Data records
--- START ---

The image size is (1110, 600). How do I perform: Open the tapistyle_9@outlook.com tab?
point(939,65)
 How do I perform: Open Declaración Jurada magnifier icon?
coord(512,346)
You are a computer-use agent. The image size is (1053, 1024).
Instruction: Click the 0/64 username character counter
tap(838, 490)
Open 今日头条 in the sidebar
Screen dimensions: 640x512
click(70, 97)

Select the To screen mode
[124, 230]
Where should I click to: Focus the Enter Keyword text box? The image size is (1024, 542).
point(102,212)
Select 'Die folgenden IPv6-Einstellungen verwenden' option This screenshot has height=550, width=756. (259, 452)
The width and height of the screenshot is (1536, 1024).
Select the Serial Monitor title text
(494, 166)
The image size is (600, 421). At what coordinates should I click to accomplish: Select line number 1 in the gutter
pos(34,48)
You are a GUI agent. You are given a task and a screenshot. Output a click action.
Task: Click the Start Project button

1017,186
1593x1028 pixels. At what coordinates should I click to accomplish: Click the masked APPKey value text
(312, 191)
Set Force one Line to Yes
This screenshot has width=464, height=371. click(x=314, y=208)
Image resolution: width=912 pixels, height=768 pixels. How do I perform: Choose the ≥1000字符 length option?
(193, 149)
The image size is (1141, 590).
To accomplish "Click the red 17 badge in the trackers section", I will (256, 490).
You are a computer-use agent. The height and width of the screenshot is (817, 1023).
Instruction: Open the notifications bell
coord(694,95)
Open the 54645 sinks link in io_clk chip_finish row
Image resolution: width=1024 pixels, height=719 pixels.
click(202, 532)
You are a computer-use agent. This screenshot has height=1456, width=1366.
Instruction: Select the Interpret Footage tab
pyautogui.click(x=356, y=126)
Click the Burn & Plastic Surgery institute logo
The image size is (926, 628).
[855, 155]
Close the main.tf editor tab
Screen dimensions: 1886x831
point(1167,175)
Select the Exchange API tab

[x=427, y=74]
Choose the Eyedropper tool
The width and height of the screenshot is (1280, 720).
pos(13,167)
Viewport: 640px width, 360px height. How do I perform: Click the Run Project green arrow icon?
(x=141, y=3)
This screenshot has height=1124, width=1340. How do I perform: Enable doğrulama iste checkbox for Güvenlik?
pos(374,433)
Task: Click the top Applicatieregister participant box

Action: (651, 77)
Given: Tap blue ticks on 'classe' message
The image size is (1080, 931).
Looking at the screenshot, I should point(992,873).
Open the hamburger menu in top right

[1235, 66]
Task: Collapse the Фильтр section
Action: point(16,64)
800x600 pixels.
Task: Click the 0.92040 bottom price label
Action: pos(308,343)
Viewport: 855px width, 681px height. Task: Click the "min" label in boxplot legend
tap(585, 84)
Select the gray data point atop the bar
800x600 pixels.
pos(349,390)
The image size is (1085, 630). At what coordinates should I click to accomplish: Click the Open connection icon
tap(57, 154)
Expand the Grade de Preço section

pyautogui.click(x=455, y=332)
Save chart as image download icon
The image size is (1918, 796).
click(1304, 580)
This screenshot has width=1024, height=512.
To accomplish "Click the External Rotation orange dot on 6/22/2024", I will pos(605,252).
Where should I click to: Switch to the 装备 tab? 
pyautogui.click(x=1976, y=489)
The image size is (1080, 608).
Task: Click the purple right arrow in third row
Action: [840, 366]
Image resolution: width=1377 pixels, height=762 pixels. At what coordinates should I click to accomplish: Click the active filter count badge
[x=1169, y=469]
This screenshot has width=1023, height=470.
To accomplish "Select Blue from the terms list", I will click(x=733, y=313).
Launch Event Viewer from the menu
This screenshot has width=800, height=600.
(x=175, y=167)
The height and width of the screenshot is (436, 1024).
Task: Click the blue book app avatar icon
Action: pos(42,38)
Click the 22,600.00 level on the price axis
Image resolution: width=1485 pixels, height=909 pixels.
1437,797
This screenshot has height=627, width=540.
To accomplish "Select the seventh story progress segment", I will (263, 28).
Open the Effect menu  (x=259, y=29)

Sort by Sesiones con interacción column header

--- END ---

▶ _TASK ITEM_: Count the lines above that contain the word "from", and give only that number.

▶ _EXERCISE OUTPUT_: 2